_WHAT IS BEING ASKED_: Hand back, word for word, the lines from the one containing "The image size" to the end of the records, both included, and leave out pictures.

○ ○ ○

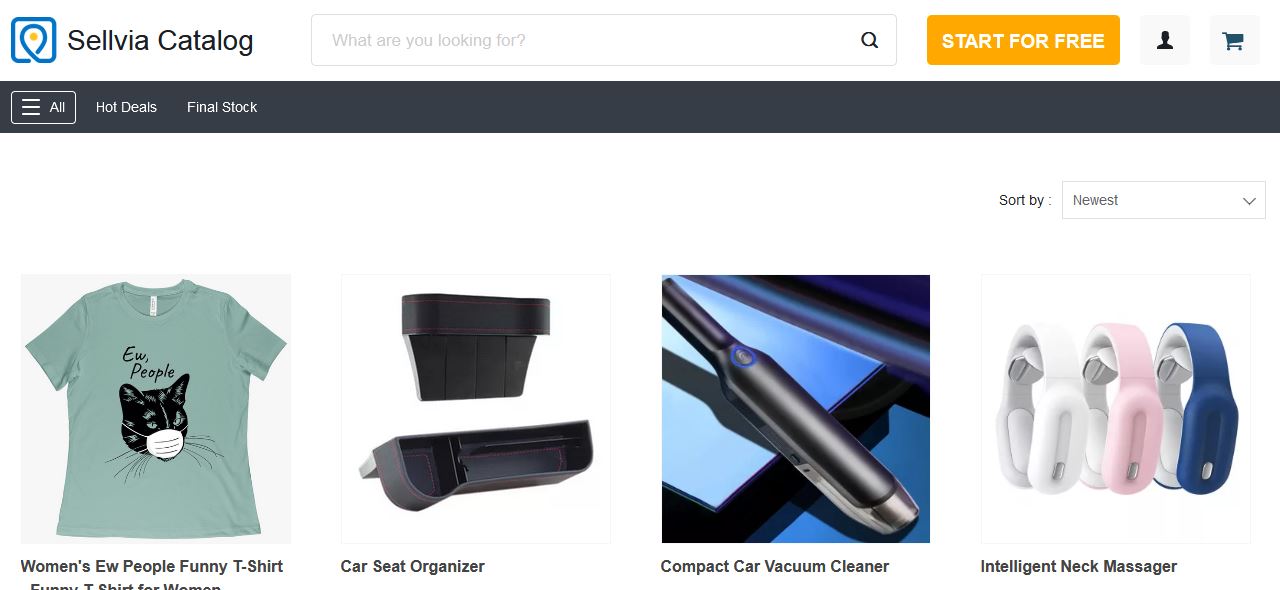1280x590 pixels.
Task: Click the START FOR FREE button
Action: 1023,40
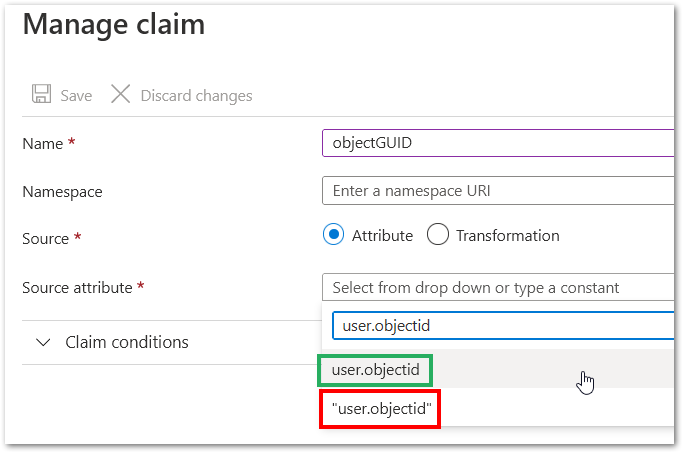This screenshot has width=683, height=453.
Task: Click the Namespace field label
Action: [62, 192]
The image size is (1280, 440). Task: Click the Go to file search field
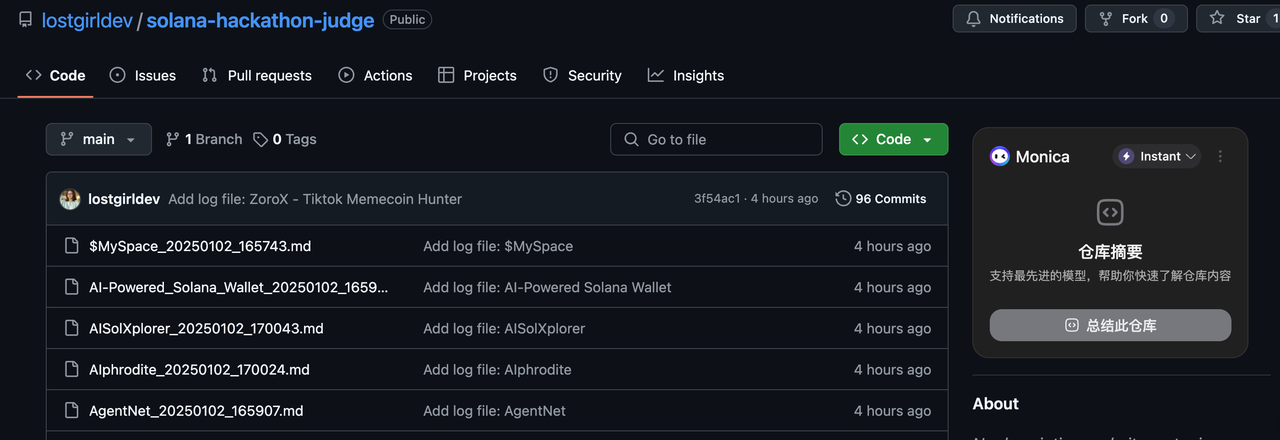(x=716, y=139)
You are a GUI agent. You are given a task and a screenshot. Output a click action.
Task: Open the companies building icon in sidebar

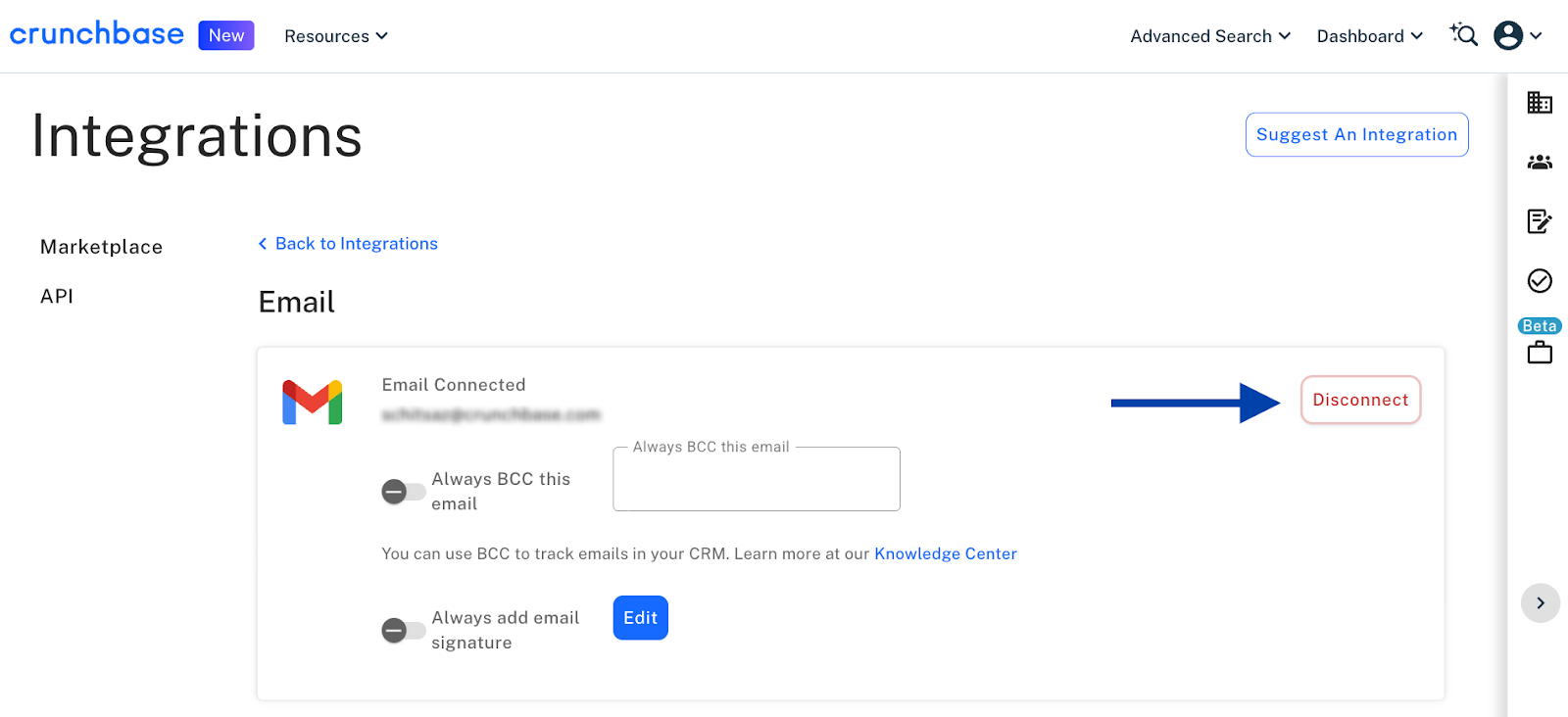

○ ○ ○

_RESPONSE TO THE TASK_:
The image size is (1280, 440). Task: Click the Go to file search field
(x=716, y=139)
You are a GUI agent. You are given a task and a screenshot. Output a click action.
Task: Open the companies building icon in sidebar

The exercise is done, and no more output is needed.